#### Page text ####
Assessing the Efficiency of Double-Strand Break Repair Mediated by Homologous Recombination and Non-homologous End-Joining Pathways in Saccharomyces cerevisiae

Abstract

The DNA double-strand breaks (DSBs) generated by exogenous and endogenous factors are repaired by two pathways: homologous recombination (HR) and non-homologous end-joining (NHEJ). These two pathways compete for DSB repair, and the choice of pathway depends on the context of the DNA lesion, the stage of the cell cycle, and the ploidy in the yeast Saccharomyces cerevisiae. However, the mechanistic details of the DSB repair pathway choice and its consequences for S. cerevisiae genome stability remain unclear. Here, we present PCR-based and cell-based assays as well as data analysis methods to quantitatively measure the efficiency of HR and NHEJ at DSBs in S. cerevisiae. An intermolecular recombination assay between plasmid and chromosomal DNA involving G-quadruplex DNA and a "suicide-deletion" assay have been utilized to evaluate the efficiency of HR and NHEJ, respectively. These streamlined protocols and optimized growth conditions can be used to identify the NHEJ- and HR-deficient S. cerevisiae mutant strains. Key features • Optimized protocol for intermolecular recombination involving G-quadruplex-forming DNA sequences derived from recombination hotspots in S. cerevisiae. • Optimized protocol to quantify the efficiency of NHEJ in S. cerevisiae. • Quantitative assessment of HR and NHEJ efficiency and data validation. This protocol is used in: eLife (2024), DOI: 10.7554/eLife.96933.3.

Keywords: Double-strand break; G-rich sequence (G4 DNA); Homologous recombination; Non-homologous end joining.

Figure 1.. Plasmid-chromosome recombination assay to assess G4 DNA-induced genome instability.

(A) Schematic representation of plasmid-chromosome recombination in W1588-4C and its derivatives. (B) Representative plate images of URA3-positive S. cerevisiae colonies (as papillae) obtained for the respective strains on YNB agar medium lacking uracil. (C) Graph representing the rate of recombination observed for different strains. Statistical analysis was performed in GraphPad Prism (v. 5.0) using one-way ANOVA and Tukey’s post-hoc tests. ns, not significant; ****p < 0.0001 compared with wild-type (WT) control.

Figure 2.. Assessment of non-homologous end-joining (NHEJ) using the “suicide-deletion” assay.

(A) Schematic representation of the experimental workflow (drawn in BioRender). (B) FALCOR software webpage indicating input requirements. ‘r’ = number of colonies/mL observed on reporter plates; ‘N’ = number of colonies/mL observed on reference plates. (C) Quantification of the rate of end-joining in WT, rev7Δ, and ku70Δ strains. Data is representative of three independent experiments. Statistical analysis was performed using one-way ANOVA and Dunnett’s multiple comparisons test, where ***p < 0.001, ****p < 0.0001 compared with wild-type (WT) control. Error bars represent mean ± SEM.

Figure 3.. Validation of plasmid-chromosome recombination assay.

(A) Schematic representation of plasmid-chromosome recombination in the S. cerevisiae strain YPH499 and its derivatives. (B) Representative plate images of URA3-positive S. cerevisiae colonies of the yeast strain YPH499 carrying ura3-52 and pif1-m2 single or double mutations. The ura3-52 strains were transformed with either an empty vector (ura3-52/pFAT10) or the pFAT10-G4 vector. Similarly, ura3-52 pif1-m2 strains were transformed with pFAT10-G4 vector. (C) Graph represents the rate of HR observed in indicated strains. Statistical analysis was performed in GraphPad Prism (v. 5.0) using one-way ANOVA and Tukey's post-hoc tests, where *p < 0.05, as compared with the wild-type (WT) control.
#### Recorded data ####
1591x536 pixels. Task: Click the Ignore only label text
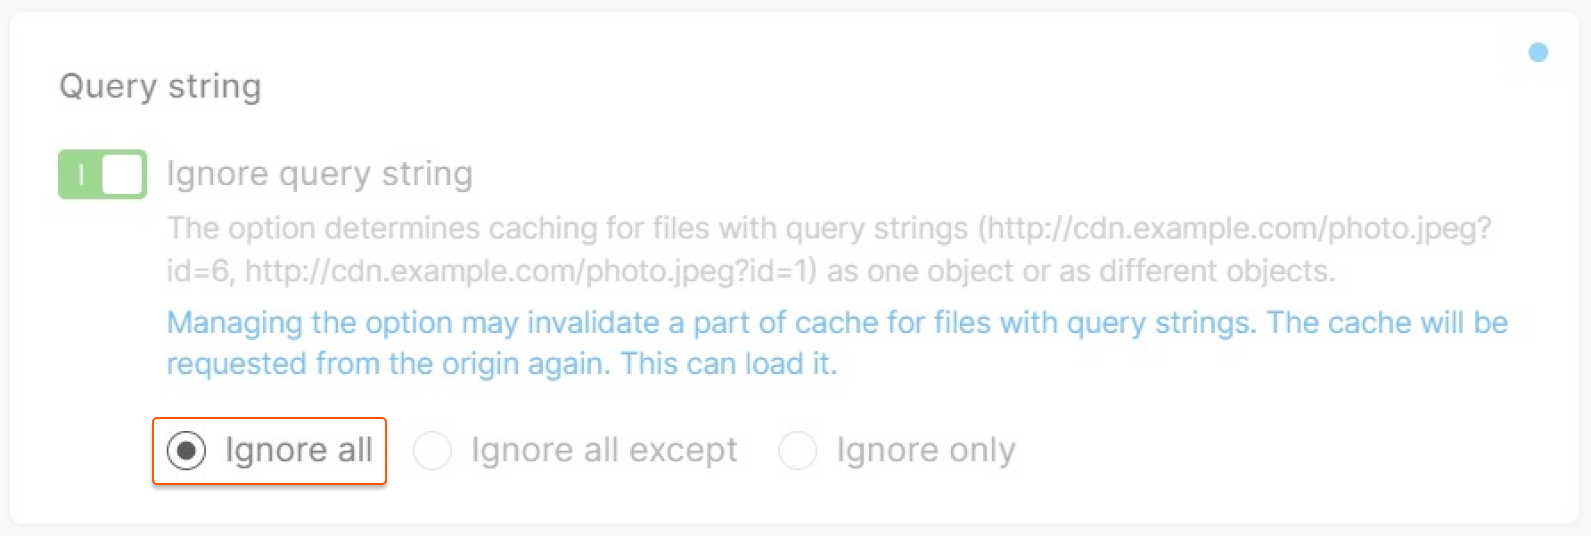point(925,450)
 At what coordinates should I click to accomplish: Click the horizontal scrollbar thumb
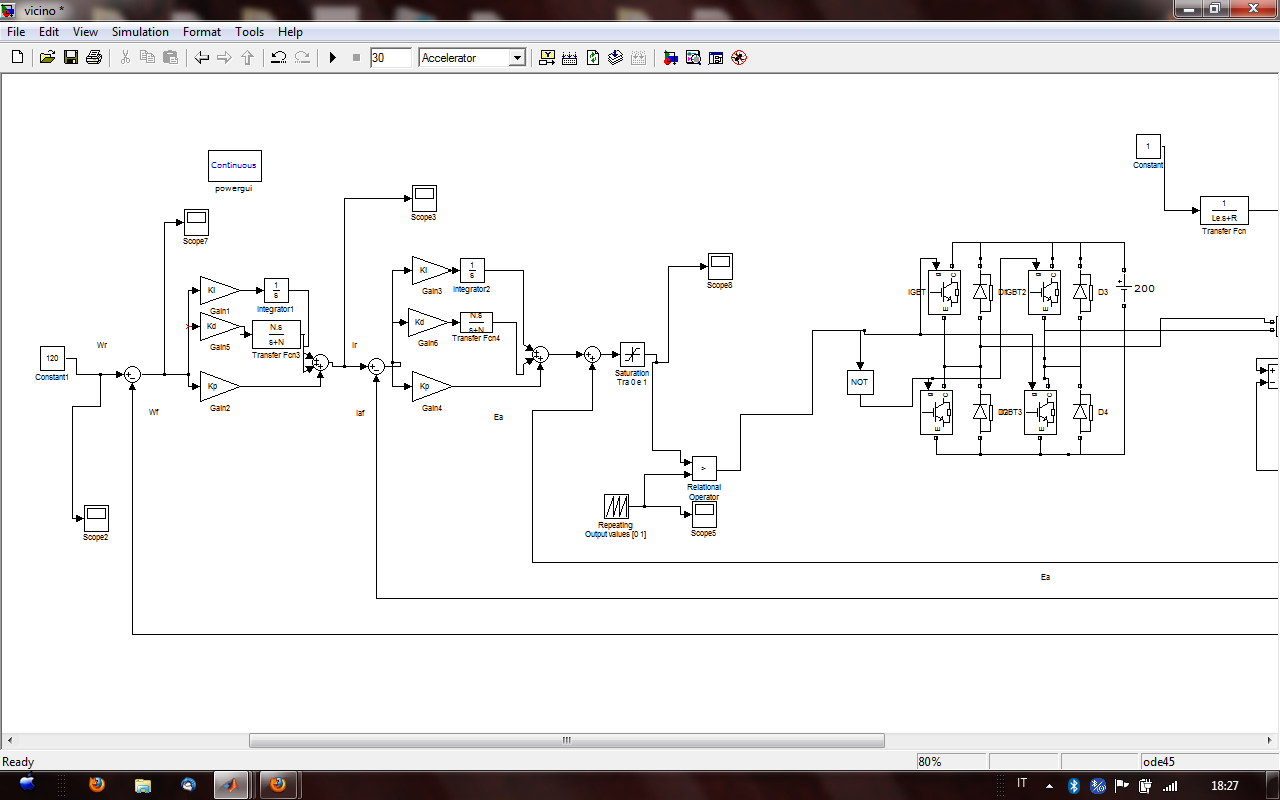point(566,741)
####
Your tasks ▸
a: Answer these questions from the DNA repair protocol text:
(i) Which assay is used to evaluate the efficiency of NHEJ?
(ii) Which software's webpage appears in panel B of Figure 2?
(iii) In which yeast strain is the plasmid-chromosome recombination shown in Figure 3?
b: List every keyword given in the DNA repair protocol text.
The lines have nothing to do with the DNA repair protocol text.

Solved tasks ▸
a:
(i) A "suicide-deletion" assay
(ii) FALCOR
(iii) YPH499

b: Double-strand break; G-rich sequence (G4 DNA); Homologous recombination; Non-homologous end joining